▸ EXERCISE DIRECTIONS
Once the line containing "Instruction: Click the quoted" is found in the entries below, restate it and each following line word for word, stopping after the line containing "Viewport: 337px width, 214px height.".
[EXTRACTED RECORDS]
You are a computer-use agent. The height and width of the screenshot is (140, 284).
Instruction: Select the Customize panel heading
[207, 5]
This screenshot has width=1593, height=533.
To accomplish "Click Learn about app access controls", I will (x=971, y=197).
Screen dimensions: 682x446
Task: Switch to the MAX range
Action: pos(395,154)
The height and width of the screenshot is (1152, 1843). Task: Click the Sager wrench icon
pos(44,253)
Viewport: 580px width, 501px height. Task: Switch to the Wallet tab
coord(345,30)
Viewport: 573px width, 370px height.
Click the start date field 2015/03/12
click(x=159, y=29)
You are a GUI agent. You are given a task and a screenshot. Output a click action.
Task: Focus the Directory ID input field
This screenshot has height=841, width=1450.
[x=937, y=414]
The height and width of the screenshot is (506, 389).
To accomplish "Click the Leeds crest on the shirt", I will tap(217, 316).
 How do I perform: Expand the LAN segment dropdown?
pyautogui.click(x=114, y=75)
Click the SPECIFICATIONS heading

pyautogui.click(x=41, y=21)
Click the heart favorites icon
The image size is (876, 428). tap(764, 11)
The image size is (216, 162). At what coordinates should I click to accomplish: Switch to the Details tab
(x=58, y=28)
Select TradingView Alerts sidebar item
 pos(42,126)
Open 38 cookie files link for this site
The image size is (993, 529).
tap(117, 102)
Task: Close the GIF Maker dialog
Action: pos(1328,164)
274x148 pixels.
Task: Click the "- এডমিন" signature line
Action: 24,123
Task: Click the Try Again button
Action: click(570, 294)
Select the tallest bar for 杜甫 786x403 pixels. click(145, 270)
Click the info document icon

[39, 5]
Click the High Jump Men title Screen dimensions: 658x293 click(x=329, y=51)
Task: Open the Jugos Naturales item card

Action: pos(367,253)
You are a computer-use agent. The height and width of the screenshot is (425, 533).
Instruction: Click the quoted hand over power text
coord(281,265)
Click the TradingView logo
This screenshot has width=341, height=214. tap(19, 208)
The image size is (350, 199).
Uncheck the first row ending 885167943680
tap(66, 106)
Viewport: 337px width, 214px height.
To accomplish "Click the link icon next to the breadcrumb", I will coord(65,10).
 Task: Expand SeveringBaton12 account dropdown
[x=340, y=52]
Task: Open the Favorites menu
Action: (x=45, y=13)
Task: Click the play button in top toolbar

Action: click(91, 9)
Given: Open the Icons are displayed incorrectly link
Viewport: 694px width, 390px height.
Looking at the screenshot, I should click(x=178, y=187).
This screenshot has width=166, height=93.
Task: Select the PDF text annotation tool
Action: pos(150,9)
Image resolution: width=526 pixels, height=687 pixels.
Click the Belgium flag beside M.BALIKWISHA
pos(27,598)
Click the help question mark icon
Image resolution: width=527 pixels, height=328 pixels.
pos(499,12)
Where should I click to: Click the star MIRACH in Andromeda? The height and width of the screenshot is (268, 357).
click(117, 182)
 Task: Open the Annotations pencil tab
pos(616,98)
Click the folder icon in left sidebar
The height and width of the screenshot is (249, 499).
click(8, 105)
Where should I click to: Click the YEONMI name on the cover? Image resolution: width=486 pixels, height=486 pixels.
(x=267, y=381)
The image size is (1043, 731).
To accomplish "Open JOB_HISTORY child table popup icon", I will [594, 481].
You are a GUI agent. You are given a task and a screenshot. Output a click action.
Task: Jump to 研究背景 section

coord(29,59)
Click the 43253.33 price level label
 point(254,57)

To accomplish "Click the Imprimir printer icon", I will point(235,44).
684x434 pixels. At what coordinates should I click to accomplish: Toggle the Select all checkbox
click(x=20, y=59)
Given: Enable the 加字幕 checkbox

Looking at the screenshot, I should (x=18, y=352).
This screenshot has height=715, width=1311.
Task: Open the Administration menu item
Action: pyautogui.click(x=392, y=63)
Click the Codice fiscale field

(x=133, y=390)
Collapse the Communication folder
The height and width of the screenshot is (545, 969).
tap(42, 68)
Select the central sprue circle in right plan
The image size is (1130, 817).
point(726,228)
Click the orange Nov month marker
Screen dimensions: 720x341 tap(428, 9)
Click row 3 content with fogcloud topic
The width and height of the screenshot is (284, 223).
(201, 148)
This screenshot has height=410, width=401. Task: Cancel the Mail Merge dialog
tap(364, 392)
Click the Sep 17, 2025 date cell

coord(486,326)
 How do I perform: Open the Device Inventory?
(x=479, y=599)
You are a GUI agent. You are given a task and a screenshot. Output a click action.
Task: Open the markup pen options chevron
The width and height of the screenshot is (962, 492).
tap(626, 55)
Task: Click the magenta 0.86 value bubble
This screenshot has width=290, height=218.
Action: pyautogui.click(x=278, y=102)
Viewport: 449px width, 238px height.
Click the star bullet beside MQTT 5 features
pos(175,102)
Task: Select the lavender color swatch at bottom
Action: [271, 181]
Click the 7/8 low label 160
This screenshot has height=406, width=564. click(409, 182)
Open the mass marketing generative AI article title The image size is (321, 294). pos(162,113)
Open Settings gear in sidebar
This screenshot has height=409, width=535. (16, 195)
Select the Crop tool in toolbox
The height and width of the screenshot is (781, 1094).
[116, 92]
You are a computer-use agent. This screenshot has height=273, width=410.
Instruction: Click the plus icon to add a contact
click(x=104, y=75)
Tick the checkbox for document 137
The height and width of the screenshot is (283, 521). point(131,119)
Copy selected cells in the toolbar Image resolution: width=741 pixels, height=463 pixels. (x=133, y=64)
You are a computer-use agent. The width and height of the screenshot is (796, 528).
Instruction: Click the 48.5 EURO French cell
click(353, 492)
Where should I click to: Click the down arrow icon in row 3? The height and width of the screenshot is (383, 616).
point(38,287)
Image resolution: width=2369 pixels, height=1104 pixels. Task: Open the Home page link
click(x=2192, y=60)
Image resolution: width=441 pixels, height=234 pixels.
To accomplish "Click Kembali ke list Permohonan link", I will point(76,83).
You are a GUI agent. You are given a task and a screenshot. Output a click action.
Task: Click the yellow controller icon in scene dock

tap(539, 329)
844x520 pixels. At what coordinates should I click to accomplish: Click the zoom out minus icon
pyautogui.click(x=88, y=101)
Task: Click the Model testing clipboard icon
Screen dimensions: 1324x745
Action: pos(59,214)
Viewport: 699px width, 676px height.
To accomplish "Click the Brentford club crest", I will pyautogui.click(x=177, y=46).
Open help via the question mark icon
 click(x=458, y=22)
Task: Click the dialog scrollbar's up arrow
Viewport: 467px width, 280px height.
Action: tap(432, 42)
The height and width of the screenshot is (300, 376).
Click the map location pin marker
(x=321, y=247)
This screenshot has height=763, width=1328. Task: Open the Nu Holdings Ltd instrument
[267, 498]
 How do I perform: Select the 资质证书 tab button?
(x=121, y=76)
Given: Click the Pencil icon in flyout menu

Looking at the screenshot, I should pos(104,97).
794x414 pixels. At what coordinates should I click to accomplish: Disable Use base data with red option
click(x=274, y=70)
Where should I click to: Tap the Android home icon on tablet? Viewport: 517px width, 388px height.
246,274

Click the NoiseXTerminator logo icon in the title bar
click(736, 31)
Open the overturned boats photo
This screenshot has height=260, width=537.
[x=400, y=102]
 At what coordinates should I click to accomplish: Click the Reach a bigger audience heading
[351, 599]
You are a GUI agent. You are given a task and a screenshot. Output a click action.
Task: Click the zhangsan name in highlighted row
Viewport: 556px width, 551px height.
[/EXTRACTED RECORDS]
▸ OUTPUT FOR THIS EXERCISE
Instruction: Click the quoted hand over power text
coord(281,265)
Click the TradingView logo
This screenshot has width=341, height=214. tap(19, 208)
The image size is (350, 199).
Uncheck the first row ending 885167943680
tap(66, 106)
Viewport: 337px width, 214px height.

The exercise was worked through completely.